### Listed records
# # # # # # #
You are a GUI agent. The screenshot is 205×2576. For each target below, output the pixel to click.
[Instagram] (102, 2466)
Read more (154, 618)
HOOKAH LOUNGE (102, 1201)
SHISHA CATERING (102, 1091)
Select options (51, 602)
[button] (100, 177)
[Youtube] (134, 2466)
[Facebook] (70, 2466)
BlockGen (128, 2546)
# # # # # # #
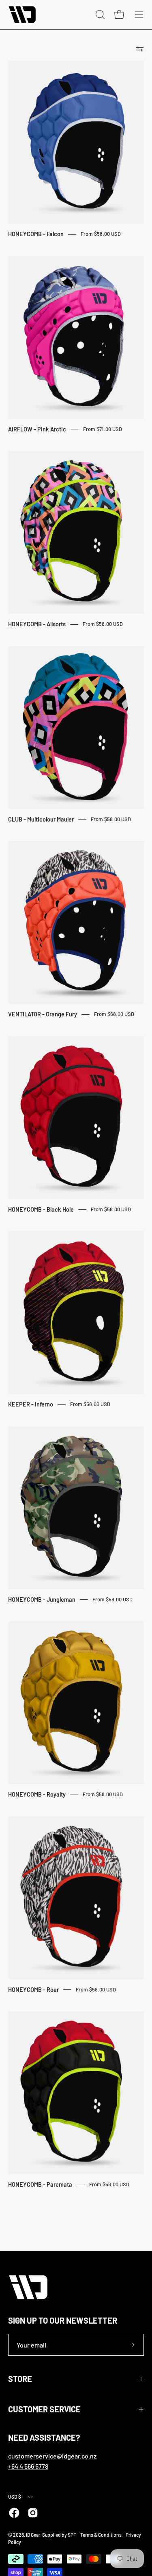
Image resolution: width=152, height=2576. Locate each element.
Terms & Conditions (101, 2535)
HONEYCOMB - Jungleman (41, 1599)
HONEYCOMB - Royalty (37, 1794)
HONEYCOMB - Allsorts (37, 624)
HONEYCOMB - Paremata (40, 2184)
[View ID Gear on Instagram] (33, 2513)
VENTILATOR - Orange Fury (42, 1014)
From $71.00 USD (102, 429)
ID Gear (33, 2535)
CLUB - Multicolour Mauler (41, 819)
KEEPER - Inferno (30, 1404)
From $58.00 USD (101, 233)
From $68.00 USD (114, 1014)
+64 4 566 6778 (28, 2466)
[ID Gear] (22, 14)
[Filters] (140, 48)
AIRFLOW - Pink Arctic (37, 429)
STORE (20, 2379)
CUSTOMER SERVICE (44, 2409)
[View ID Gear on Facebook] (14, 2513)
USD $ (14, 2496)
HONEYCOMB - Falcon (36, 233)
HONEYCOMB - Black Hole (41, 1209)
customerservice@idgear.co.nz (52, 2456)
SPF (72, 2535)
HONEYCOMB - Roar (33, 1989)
# # # # # # #
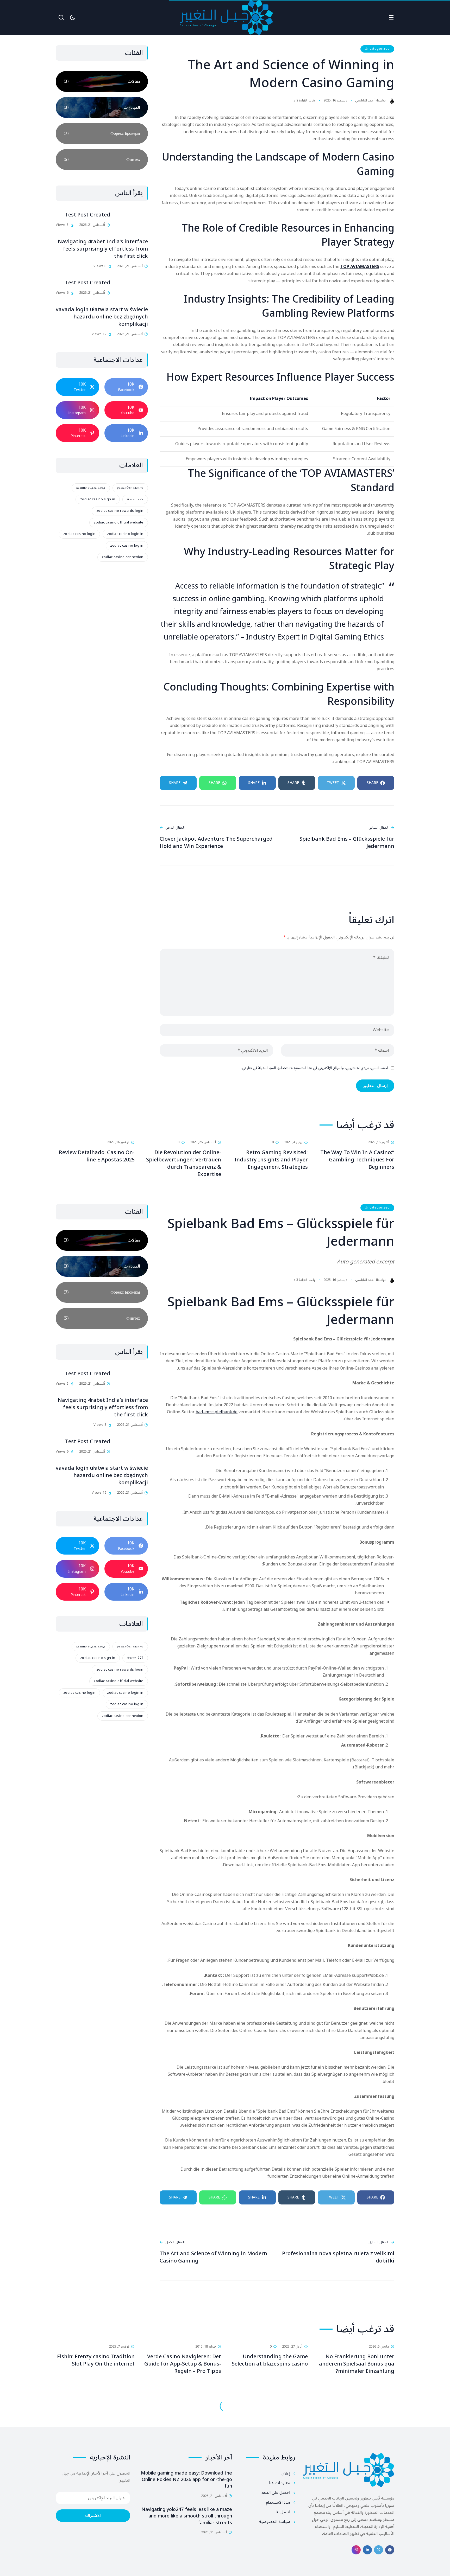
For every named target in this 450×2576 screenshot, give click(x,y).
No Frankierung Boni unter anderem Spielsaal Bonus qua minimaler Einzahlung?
# # # # # # #
### What to do
Tell how many lines of the listing above contain "Instagram", giving the number alone.

### Answer section
2